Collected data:
==================================================

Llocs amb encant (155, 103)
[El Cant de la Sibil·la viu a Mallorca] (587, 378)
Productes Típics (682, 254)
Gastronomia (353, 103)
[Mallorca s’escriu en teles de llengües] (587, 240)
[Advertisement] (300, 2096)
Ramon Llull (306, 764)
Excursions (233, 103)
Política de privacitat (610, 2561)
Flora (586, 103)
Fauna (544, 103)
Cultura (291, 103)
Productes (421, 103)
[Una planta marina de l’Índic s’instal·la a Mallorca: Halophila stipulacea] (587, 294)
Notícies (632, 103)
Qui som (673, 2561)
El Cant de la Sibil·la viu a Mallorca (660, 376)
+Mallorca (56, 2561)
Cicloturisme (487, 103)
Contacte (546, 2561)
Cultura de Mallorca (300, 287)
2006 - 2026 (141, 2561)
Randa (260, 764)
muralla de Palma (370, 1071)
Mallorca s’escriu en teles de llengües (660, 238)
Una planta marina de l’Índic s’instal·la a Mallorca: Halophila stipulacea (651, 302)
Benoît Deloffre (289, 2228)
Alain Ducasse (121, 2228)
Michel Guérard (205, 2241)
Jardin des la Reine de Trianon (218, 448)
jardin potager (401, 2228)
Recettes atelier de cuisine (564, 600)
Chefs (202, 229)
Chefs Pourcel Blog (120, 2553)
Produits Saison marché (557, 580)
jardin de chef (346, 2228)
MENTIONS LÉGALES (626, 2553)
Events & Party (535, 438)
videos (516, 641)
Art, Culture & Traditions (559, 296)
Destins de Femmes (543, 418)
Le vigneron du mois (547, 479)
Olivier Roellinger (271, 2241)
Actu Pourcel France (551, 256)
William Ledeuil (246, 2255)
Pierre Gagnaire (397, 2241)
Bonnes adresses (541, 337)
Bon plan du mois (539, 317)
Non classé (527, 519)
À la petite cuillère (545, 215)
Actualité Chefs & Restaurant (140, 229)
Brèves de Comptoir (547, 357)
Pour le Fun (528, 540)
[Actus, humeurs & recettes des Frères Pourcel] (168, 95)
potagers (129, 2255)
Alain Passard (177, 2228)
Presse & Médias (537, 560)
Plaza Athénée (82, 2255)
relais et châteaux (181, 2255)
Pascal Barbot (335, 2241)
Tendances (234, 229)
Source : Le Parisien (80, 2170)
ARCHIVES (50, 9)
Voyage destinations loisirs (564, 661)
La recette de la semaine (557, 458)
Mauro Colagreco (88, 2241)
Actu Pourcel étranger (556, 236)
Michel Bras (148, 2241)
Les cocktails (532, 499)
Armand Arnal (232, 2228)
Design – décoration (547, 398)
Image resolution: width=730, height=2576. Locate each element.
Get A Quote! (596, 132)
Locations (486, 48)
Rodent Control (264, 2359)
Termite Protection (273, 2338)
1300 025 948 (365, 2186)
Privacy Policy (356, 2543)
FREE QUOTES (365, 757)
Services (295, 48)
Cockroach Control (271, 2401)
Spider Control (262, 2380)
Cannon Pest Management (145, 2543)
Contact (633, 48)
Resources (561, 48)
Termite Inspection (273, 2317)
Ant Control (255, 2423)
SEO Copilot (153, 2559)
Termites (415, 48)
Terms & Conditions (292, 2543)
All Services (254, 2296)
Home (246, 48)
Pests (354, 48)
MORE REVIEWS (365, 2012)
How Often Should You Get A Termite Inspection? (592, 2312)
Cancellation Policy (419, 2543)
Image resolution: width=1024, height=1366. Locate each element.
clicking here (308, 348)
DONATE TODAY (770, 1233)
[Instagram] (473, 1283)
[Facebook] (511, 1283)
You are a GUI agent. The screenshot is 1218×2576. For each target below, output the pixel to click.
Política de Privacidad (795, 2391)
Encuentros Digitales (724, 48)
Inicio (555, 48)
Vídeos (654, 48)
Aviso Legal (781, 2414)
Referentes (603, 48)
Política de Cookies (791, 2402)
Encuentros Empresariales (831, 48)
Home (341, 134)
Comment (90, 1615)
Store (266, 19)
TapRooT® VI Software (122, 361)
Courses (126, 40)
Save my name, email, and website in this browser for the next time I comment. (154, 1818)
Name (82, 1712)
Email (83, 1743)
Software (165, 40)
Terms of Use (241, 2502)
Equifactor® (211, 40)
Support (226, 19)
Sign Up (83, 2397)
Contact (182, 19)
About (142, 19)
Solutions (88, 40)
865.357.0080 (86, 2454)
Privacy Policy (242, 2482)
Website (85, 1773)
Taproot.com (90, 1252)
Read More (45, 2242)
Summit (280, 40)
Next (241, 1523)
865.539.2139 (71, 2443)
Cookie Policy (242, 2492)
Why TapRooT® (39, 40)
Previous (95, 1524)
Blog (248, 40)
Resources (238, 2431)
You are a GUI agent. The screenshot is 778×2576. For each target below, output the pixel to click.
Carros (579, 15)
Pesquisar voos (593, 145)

==================================================

__What the task requires__. Exactly the lines from the start of the entries through the one bearing "À la petite cuillère (545, 215)" are to be output, with both ends included.

__Output for this exercise__.
Llocs amb encant (155, 103)
[El Cant de la Sibil·la viu a Mallorca] (587, 378)
Productes Típics (682, 254)
Gastronomia (353, 103)
[Mallorca s’escriu en teles de llengües] (587, 240)
[Advertisement] (300, 2096)
Ramon Llull (306, 764)
Excursions (233, 103)
Política de privacitat (610, 2561)
Flora (586, 103)
Fauna (544, 103)
Cultura (291, 103)
Productes (421, 103)
[Una planta marina de l’Índic s’instal·la a Mallorca: Halophila stipulacea] (587, 294)
Notícies (632, 103)
Qui som (673, 2561)
El Cant de la Sibil·la viu a Mallorca (660, 376)
+Mallorca (56, 2561)
Cicloturisme (487, 103)
Contacte (546, 2561)
Cultura de Mallorca (300, 287)
2006 - 2026 (141, 2561)
Randa (260, 764)
muralla de Palma (370, 1071)
Mallorca s’escriu en teles de llengües (660, 238)
Una planta marina de l’Índic s’instal·la a Mallorca: Halophila stipulacea (651, 302)
Benoît Deloffre (289, 2228)
Alain Ducasse (121, 2228)
Michel Guérard (205, 2241)
Jardin des la Reine de Trianon (218, 448)
jardin potager (401, 2228)
Recettes atelier de cuisine (564, 600)
Chefs (202, 229)
Chefs Pourcel Blog (120, 2553)
Produits Saison marché (557, 580)
jardin de chef (346, 2228)
MENTIONS LÉGALES (626, 2553)
Events & Party (535, 438)
videos (516, 641)
Art, Culture & Traditions (559, 296)
Destins de Femmes (543, 418)
Le vigneron du mois (547, 479)
Olivier Roellinger (271, 2241)
Actu Pourcel France (551, 256)
William Ledeuil (246, 2255)
Pierre Gagnaire (397, 2241)
Bonnes adresses (541, 337)
Bon plan du mois (539, 317)
Non classé (527, 519)
À la petite cuillère (545, 215)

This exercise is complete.